While working for BindView, Ritter met Shawn Fanning online through an IRC channel for computer hackers called #!w00w00. In May 1999, Fanning began soliciting Ritter and several other w00w00 members for help.

Since Fanning initially refused to allow inspection of the source code, members took this as a challenge and began reverse-engineering various aspects of the service. Ritter and fellow w00w00 member Seth McGann focused on the protocol and backend software, identifying bugs and proposing likely fixes to Fanning, while w00w00 member Evan Brewer managed the system that the server ran on. In early June 1999, Fanning asked Ritter to fully take over development of the server while Fanning focused on the Windows client. Two months later, Yosi Amram invested $250,000 in Napster and required that company operations relocate from Massachusetts to California. Ritter moved to Silicon Valley in September 1999, initially sharing an apartment with Fanning and Sean Parker at the San Mateo Marriott Residence Inn.

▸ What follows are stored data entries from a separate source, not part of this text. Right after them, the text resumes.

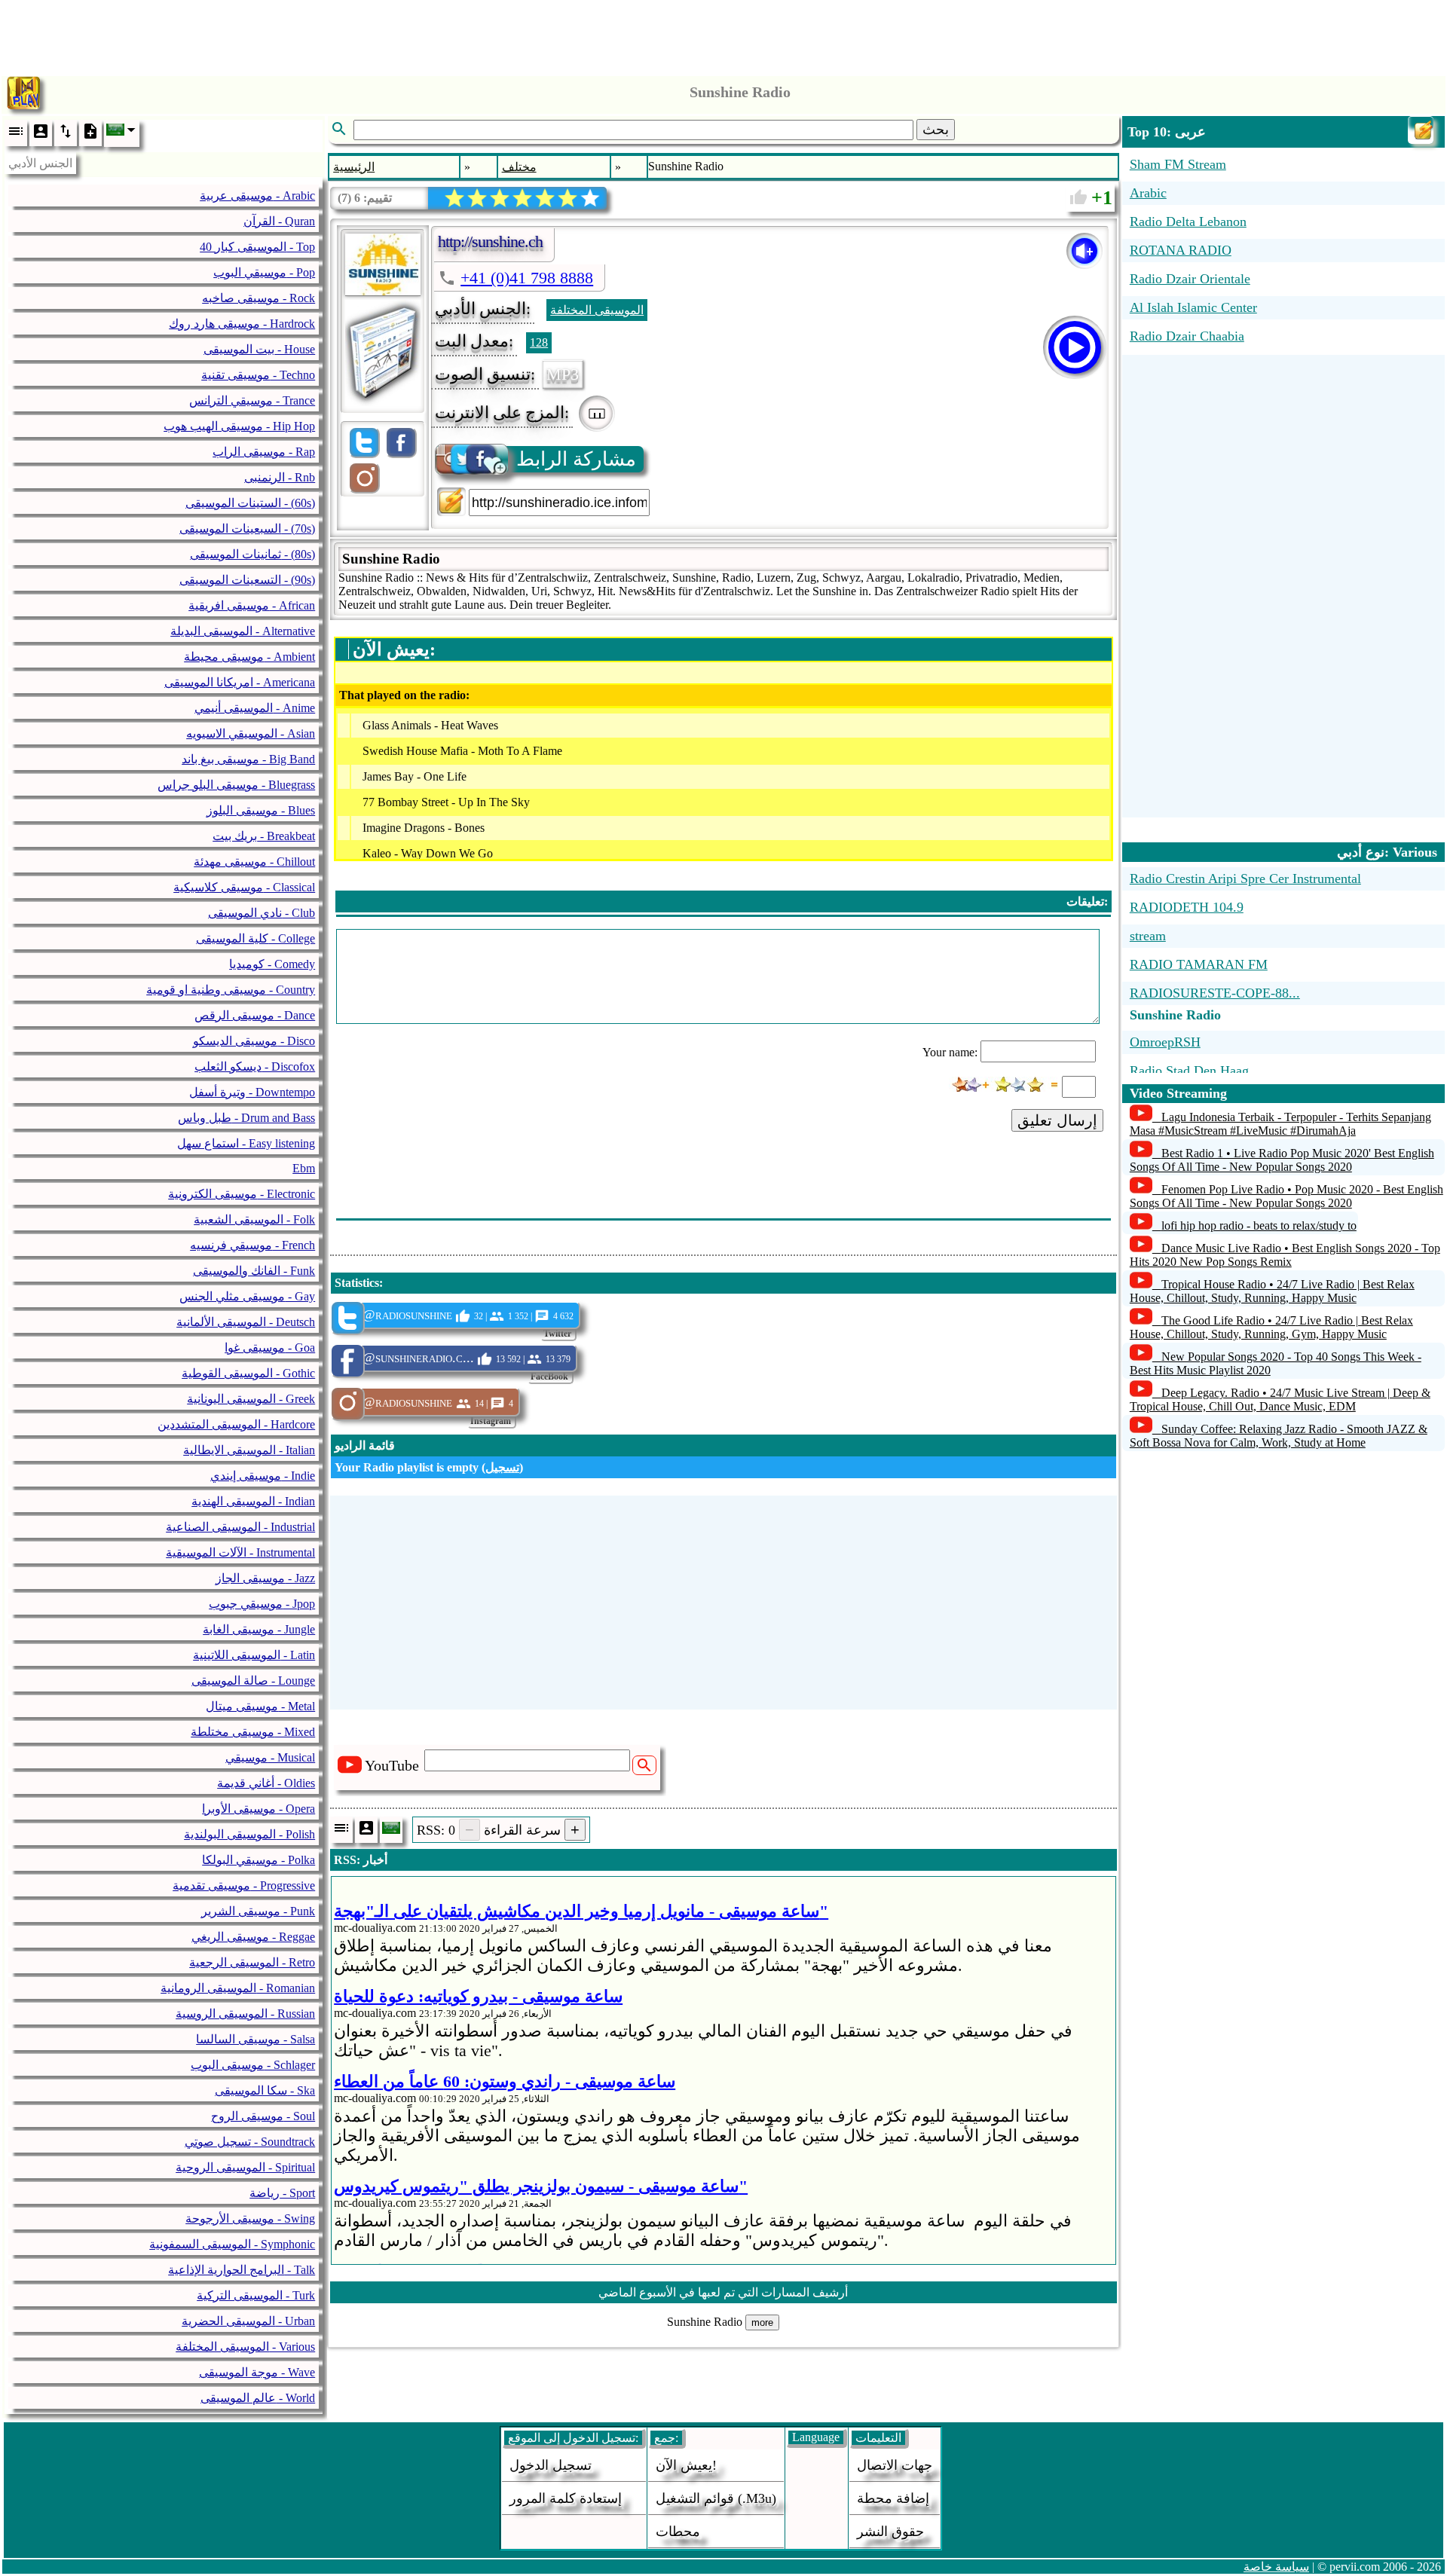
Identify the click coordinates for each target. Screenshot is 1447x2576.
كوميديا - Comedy (272, 964)
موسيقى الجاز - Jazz (265, 1578)
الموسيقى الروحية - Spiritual (245, 2167)
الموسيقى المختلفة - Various (245, 2346)
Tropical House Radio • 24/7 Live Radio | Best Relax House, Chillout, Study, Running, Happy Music (1272, 1291)
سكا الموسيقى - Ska (265, 2090)
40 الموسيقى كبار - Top (257, 246)
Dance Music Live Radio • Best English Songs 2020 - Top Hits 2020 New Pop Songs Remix (1285, 1255)
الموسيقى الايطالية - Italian (249, 1450)
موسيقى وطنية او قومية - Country (230, 989)
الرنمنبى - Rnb (279, 477)
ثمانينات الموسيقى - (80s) (252, 554)
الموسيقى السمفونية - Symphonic (232, 2244)
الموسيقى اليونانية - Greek (251, 1398)
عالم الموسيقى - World (257, 2397)
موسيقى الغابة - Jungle (259, 1629)
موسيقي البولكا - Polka (258, 1859)
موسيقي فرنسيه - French (252, 1245)
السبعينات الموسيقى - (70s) (247, 528)
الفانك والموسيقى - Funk (254, 1270)
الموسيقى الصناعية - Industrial (240, 1526)
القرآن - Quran (279, 221)
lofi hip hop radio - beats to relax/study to (1259, 1225)
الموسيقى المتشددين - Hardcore (236, 1424)
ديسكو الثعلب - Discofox (254, 1066)
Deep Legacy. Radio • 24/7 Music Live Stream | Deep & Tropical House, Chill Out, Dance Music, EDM (1280, 1399)
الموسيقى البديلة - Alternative (242, 631)
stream (1148, 935)
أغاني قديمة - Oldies (266, 1783)
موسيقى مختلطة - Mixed (253, 1731)
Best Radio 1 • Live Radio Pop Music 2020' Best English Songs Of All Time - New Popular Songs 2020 (1282, 1160)
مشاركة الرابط (576, 459)
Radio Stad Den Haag (1189, 1070)
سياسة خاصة (1276, 2566)
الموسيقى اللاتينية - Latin (254, 1655)
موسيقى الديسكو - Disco (254, 1040)
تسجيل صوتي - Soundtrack (250, 2141)
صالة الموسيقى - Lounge (253, 1680)
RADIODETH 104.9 (1187, 907)
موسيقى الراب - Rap (264, 451)
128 (539, 342)
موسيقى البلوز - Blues (260, 810)
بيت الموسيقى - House (259, 349)
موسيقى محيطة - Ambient (249, 656)
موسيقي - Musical (270, 1757)
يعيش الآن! (686, 2465)
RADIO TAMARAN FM (1199, 964)
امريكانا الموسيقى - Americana (239, 682)
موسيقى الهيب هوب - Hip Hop (239, 426)
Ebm (303, 1168)
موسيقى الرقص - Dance (254, 1015)
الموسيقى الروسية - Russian (245, 2013)
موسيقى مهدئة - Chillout (254, 861)
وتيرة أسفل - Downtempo (252, 1092)
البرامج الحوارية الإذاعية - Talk (241, 2269)
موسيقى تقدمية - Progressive (244, 1885)
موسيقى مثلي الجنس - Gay (247, 1296)
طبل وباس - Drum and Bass (246, 1117)
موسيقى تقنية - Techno (258, 374)
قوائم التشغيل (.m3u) (716, 2498)
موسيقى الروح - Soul (263, 2116)
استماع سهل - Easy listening (246, 1143)
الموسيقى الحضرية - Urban (248, 2321)
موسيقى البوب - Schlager (253, 2064)
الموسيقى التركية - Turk (256, 2295)
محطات (678, 2531)
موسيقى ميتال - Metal (260, 1706)
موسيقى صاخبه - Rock (258, 298)
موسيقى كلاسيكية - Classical (244, 887)
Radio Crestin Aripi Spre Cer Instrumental (1245, 878)
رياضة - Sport (282, 2192)
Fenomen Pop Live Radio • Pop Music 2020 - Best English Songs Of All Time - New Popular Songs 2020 (1286, 1196)
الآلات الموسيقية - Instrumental (240, 1552)
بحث (935, 129)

Ritter was directly responsible for many of the key evolutions of the backend service architecture during Napster's period of hyper-growth, including its novel load-balancing system, MySQL and subsequent Oracle database integration, and transparent full-mesh server linking. In addition to leading the backend team, Ritter also managed production systems deployment and network security, database systems and supporting infrastructure, and served as primary public contact point for all security-related issues concerning the service and operations. Ritter also oversaw the Moderator Community, a group of individuals who volunteered their free time to help moderate the various socially-focused portions of the Napster service.